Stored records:
┄┄┄┄┄┄┄┄┄┄┄┄┄┄┄┄┄┄┄┄
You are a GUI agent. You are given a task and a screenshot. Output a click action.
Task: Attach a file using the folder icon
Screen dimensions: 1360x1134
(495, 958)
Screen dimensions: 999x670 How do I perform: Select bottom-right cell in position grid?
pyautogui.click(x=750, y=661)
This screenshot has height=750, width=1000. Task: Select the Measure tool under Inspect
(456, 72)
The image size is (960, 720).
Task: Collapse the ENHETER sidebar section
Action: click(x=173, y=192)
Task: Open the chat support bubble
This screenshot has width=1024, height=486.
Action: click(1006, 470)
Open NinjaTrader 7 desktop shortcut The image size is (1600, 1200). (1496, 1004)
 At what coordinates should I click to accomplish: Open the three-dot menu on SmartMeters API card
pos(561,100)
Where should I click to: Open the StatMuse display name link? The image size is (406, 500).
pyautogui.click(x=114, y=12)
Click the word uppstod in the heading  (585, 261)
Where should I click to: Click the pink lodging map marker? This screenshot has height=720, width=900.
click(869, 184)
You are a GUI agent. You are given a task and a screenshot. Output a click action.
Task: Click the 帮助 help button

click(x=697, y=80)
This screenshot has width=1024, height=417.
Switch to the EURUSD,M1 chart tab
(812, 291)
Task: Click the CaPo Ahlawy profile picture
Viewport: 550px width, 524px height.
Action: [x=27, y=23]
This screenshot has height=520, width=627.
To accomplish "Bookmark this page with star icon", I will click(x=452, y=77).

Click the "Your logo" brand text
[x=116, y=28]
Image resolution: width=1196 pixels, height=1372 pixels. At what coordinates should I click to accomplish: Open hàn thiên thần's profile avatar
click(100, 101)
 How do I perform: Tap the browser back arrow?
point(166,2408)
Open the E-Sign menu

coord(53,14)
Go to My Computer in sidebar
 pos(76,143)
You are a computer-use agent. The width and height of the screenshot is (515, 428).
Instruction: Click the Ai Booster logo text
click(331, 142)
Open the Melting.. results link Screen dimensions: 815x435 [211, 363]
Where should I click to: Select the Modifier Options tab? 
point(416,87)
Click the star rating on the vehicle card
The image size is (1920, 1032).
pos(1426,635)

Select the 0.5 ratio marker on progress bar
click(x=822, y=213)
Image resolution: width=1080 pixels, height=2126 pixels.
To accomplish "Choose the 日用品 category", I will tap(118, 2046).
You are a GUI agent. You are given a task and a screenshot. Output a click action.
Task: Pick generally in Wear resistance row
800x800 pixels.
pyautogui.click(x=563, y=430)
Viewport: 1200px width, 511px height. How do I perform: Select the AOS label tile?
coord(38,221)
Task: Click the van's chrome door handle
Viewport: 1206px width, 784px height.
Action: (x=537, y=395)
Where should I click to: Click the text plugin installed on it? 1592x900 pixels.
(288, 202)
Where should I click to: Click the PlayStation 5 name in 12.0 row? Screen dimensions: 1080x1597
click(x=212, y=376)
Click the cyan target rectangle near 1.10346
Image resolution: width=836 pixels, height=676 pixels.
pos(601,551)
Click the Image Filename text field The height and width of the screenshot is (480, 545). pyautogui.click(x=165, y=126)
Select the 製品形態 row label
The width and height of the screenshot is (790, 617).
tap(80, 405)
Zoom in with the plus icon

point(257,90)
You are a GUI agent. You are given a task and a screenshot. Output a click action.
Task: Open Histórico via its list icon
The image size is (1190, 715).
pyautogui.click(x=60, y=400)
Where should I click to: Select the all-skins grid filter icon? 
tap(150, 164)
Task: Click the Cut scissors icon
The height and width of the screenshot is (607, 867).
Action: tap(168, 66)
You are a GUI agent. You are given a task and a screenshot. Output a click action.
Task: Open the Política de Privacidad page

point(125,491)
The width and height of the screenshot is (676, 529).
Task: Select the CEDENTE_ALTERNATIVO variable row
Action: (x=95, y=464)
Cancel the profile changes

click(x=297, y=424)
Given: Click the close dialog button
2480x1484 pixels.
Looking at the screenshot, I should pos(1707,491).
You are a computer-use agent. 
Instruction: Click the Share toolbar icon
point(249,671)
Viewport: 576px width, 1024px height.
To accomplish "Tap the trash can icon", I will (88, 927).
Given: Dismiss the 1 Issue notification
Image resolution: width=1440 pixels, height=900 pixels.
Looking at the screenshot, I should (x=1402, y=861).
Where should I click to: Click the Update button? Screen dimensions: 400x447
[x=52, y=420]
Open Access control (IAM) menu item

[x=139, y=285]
┄┄┄┄┄┄┄┄┄┄┄┄┄┄┄┄┄┄┄┄
An exact repeat of the lines from the one containing "Given: Dismiss the 1 Issue notification" through the final line above, both included, is the whole answer.

TASK ANSWER ->
Given: Dismiss the 1 Issue notification
Image resolution: width=1440 pixels, height=900 pixels.
Looking at the screenshot, I should (x=1402, y=861).
Where should I click to: Click the Update button? Screen dimensions: 400x447
[x=52, y=420]
Open Access control (IAM) menu item

[x=139, y=285]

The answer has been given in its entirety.